### The records
====================

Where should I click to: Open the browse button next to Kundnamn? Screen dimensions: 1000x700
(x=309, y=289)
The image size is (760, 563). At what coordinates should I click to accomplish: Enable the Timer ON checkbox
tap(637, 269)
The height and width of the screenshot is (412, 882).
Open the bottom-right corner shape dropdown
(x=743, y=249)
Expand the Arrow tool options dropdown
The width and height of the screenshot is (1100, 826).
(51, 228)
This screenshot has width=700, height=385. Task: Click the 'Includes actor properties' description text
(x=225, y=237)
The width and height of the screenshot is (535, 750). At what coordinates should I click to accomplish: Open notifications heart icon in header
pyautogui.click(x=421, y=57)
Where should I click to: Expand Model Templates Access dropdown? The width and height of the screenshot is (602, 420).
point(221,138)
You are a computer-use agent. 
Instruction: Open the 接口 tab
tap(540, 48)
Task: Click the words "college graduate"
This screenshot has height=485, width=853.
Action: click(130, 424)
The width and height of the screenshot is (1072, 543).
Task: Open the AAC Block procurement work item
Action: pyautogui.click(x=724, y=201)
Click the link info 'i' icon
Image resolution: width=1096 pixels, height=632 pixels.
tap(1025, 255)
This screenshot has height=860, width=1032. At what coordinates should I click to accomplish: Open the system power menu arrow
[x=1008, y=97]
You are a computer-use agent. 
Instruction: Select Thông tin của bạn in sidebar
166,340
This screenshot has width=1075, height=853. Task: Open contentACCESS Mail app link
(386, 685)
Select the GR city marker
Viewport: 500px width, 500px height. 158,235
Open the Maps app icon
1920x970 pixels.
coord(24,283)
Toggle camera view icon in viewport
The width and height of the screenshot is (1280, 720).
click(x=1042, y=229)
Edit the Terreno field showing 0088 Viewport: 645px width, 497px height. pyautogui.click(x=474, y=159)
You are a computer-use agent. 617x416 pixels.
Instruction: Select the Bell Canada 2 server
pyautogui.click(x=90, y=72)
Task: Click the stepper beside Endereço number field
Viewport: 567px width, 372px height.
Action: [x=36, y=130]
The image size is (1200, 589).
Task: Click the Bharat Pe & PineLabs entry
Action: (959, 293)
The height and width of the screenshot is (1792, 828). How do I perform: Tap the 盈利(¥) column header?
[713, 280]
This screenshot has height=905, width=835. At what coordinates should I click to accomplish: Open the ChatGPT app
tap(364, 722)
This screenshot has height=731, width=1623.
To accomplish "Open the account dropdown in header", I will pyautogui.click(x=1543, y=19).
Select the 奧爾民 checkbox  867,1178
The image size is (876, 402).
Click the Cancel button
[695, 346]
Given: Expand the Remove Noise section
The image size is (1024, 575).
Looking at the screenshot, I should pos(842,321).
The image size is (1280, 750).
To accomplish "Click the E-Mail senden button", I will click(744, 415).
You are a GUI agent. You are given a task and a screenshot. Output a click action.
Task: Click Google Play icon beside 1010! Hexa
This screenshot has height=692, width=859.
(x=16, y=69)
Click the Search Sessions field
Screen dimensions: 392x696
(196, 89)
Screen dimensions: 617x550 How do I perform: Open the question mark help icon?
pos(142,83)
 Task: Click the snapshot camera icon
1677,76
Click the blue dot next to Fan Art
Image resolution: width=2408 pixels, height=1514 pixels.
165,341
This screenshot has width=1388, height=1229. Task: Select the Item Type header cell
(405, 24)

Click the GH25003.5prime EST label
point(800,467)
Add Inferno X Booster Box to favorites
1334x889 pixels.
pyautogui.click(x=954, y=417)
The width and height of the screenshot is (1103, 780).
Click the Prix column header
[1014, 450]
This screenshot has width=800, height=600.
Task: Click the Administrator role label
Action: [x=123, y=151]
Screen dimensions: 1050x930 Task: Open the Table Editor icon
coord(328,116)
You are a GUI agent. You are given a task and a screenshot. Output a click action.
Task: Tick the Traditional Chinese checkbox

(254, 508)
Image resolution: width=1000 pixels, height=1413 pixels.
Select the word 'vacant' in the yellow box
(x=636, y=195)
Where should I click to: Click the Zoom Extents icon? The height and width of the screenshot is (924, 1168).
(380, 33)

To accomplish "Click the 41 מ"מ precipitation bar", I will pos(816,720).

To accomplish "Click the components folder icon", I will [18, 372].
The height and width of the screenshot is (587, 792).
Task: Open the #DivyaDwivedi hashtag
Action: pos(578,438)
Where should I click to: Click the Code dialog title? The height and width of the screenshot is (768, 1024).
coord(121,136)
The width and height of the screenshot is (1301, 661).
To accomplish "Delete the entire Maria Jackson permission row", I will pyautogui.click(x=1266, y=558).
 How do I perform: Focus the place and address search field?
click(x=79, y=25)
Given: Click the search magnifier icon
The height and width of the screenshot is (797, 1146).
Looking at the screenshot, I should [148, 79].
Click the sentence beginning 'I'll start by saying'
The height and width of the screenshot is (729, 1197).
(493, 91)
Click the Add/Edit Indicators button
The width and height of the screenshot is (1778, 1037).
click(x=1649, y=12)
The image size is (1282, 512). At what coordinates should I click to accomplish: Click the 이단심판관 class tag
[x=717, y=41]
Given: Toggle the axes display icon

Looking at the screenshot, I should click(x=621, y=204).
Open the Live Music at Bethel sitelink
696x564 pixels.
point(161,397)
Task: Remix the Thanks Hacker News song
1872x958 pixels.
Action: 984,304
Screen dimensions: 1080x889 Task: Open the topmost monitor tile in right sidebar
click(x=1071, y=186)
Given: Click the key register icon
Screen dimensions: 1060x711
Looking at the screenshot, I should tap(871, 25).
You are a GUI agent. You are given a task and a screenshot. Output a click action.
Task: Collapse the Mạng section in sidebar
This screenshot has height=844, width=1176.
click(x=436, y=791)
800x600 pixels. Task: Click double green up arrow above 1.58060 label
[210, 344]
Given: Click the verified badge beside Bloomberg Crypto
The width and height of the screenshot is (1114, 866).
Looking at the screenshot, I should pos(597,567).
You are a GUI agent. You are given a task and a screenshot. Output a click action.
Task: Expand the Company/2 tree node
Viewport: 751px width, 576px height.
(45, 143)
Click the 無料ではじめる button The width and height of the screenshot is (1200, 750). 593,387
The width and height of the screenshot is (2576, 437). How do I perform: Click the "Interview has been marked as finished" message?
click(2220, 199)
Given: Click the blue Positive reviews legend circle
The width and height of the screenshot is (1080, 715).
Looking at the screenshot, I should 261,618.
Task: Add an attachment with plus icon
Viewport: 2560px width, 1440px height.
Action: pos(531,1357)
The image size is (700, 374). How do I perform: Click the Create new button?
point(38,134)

====================

### The task
Give the data again, unchanged in every line.

### Solution to this exercise
Where should I click to: Open the browse button next to Kundnamn? Screen dimensions: 1000x700
(x=309, y=289)
The image size is (760, 563). At what coordinates should I click to accomplish: Enable the Timer ON checkbox
tap(637, 269)
The height and width of the screenshot is (412, 882).
Open the bottom-right corner shape dropdown
(x=743, y=249)
Expand the Arrow tool options dropdown
The width and height of the screenshot is (1100, 826).
(51, 228)
This screenshot has width=700, height=385. Task: Click the 'Includes actor properties' description text
(x=225, y=237)
The width and height of the screenshot is (535, 750). At what coordinates should I click to accomplish: Open notifications heart icon in header
pyautogui.click(x=421, y=57)
Where should I click to: Expand Model Templates Access dropdown? The width and height of the screenshot is (602, 420).
point(221,138)
You are a computer-use agent. 
Instruction: Open the 接口 tab
tap(540, 48)
Task: Click the words "college graduate"
This screenshot has height=485, width=853.
Action: click(130, 424)
The width and height of the screenshot is (1072, 543).
Task: Open the AAC Block procurement work item
Action: pyautogui.click(x=724, y=201)
Click the link info 'i' icon
Image resolution: width=1096 pixels, height=632 pixels.
tap(1025, 255)
This screenshot has height=860, width=1032. At what coordinates should I click to accomplish: Open the system power menu arrow
[x=1008, y=97]
You are a computer-use agent. 
Instruction: Select Thông tin của bạn in sidebar
166,340
This screenshot has width=1075, height=853. Task: Open contentACCESS Mail app link
(386, 685)
Select the GR city marker
Viewport: 500px width, 500px height. 158,235
Open the Maps app icon
1920x970 pixels.
coord(24,283)
Toggle camera view icon in viewport
The width and height of the screenshot is (1280, 720).
click(x=1042, y=229)
Edit the Terreno field showing 0088 Viewport: 645px width, 497px height. pyautogui.click(x=474, y=159)
You are a computer-use agent. 617x416 pixels.
Instruction: Select the Bell Canada 2 server
pyautogui.click(x=90, y=72)
Task: Click the stepper beside Endereço number field
Viewport: 567px width, 372px height.
Action: [x=36, y=130]
The image size is (1200, 589).
Task: Click the Bharat Pe & PineLabs entry
Action: (959, 293)
The height and width of the screenshot is (1792, 828). How do I perform: Tap the 盈利(¥) column header?
[713, 280]
This screenshot has height=905, width=835. At what coordinates should I click to accomplish: Open the ChatGPT app
tap(364, 722)
This screenshot has height=731, width=1623.
To accomplish "Open the account dropdown in header", I will pyautogui.click(x=1543, y=19).
Select the 奧爾民 checkbox  867,1178
The image size is (876, 402).
Click the Cancel button
[695, 346]
Given: Expand the Remove Noise section
The image size is (1024, 575).
Looking at the screenshot, I should pos(842,321).
The image size is (1280, 750).
To accomplish "Click the E-Mail senden button", I will click(744, 415).
You are a GUI agent. You are given a task and a screenshot. Output a click action.
Task: Click Google Play icon beside 1010! Hexa
This screenshot has height=692, width=859.
(x=16, y=69)
Click the Search Sessions field
Screen dimensions: 392x696
(196, 89)
Screen dimensions: 617x550 How do I perform: Open the question mark help icon?
pos(142,83)
 Task: Click the snapshot camera icon
1677,76
Click the blue dot next to Fan Art
Image resolution: width=2408 pixels, height=1514 pixels.
165,341
This screenshot has width=1388, height=1229. Task: Select the Item Type header cell
(405, 24)

Click the GH25003.5prime EST label
point(800,467)
Add Inferno X Booster Box to favorites
1334x889 pixels.
pyautogui.click(x=954, y=417)
The width and height of the screenshot is (1103, 780).
Click the Prix column header
[1014, 450]
This screenshot has width=800, height=600.
Task: Click the Administrator role label
Action: [x=123, y=151]
Screen dimensions: 1050x930 Task: Open the Table Editor icon
coord(328,116)
You are a GUI agent. You are given a task and a screenshot. Output a click action.
Task: Tick the Traditional Chinese checkbox

(254, 508)
Image resolution: width=1000 pixels, height=1413 pixels.
Select the word 'vacant' in the yellow box
(x=636, y=195)
Where should I click to: Click the Zoom Extents icon? The height and width of the screenshot is (924, 1168).
(380, 33)

To accomplish "Click the 41 מ"מ precipitation bar", I will pos(816,720).

To accomplish "Click the components folder icon", I will [18, 372].
The height and width of the screenshot is (587, 792).
Task: Open the #DivyaDwivedi hashtag
Action: pos(578,438)
Where should I click to: Click the Code dialog title? The height and width of the screenshot is (768, 1024).
coord(121,136)
The width and height of the screenshot is (1301, 661).
To accomplish "Delete the entire Maria Jackson permission row", I will pyautogui.click(x=1266, y=558).
 How do I perform: Focus the place and address search field?
click(x=79, y=25)
Given: Click the search magnifier icon
The height and width of the screenshot is (797, 1146).
Looking at the screenshot, I should [148, 79].
Click the sentence beginning 'I'll start by saying'
The height and width of the screenshot is (729, 1197).
(493, 91)
Click the Add/Edit Indicators button
The width and height of the screenshot is (1778, 1037).
click(x=1649, y=12)
The image size is (1282, 512). At what coordinates should I click to accomplish: Click the 이단심판관 class tag
[x=717, y=41]
Given: Toggle the axes display icon

Looking at the screenshot, I should click(x=621, y=204).
Open the Live Music at Bethel sitelink
696x564 pixels.
point(161,397)
Task: Remix the Thanks Hacker News song
1872x958 pixels.
Action: 984,304
Screen dimensions: 1080x889 Task: Open the topmost monitor tile in right sidebar
click(x=1071, y=186)
Given: Click the key register icon
Screen dimensions: 1060x711
Looking at the screenshot, I should tap(871, 25).
You are a GUI agent. You are given a task and a screenshot. Output a click action.
Task: Collapse the Mạng section in sidebar
This screenshot has height=844, width=1176.
click(x=436, y=791)
800x600 pixels. Task: Click double green up arrow above 1.58060 label
[210, 344]
Given: Click the verified badge beside Bloomberg Crypto
The width and height of the screenshot is (1114, 866).
Looking at the screenshot, I should pos(597,567).
You are a GUI agent. You are given a task and a screenshot. Output a click action.
Task: Expand the Company/2 tree node
Viewport: 751px width, 576px height.
(45, 143)
Click the 無料ではじめる button The width and height of the screenshot is (1200, 750). 593,387
The width and height of the screenshot is (2576, 437). How do I perform: Click the "Interview has been marked as finished" message?
click(2220, 199)
Given: Click the blue Positive reviews legend circle
The width and height of the screenshot is (1080, 715).
Looking at the screenshot, I should 261,618.
Task: Add an attachment with plus icon
Viewport: 2560px width, 1440px height.
Action: pos(531,1357)
The image size is (700, 374). How do I perform: Click the Create new button?
point(38,134)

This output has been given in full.